• _Data provided_
****

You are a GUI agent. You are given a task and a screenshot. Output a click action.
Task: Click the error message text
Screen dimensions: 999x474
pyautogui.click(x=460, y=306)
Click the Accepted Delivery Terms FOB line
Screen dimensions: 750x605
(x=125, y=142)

****

• _Task description_
Each record must be output word for word.

• _Your solution_
You are a GUI agent. You are given a task and a screenshot. Output a click action.
Task: Click the error message text
Screen dimensions: 999x474
pyautogui.click(x=460, y=306)
Click the Accepted Delivery Terms FOB line
Screen dimensions: 750x605
(x=125, y=142)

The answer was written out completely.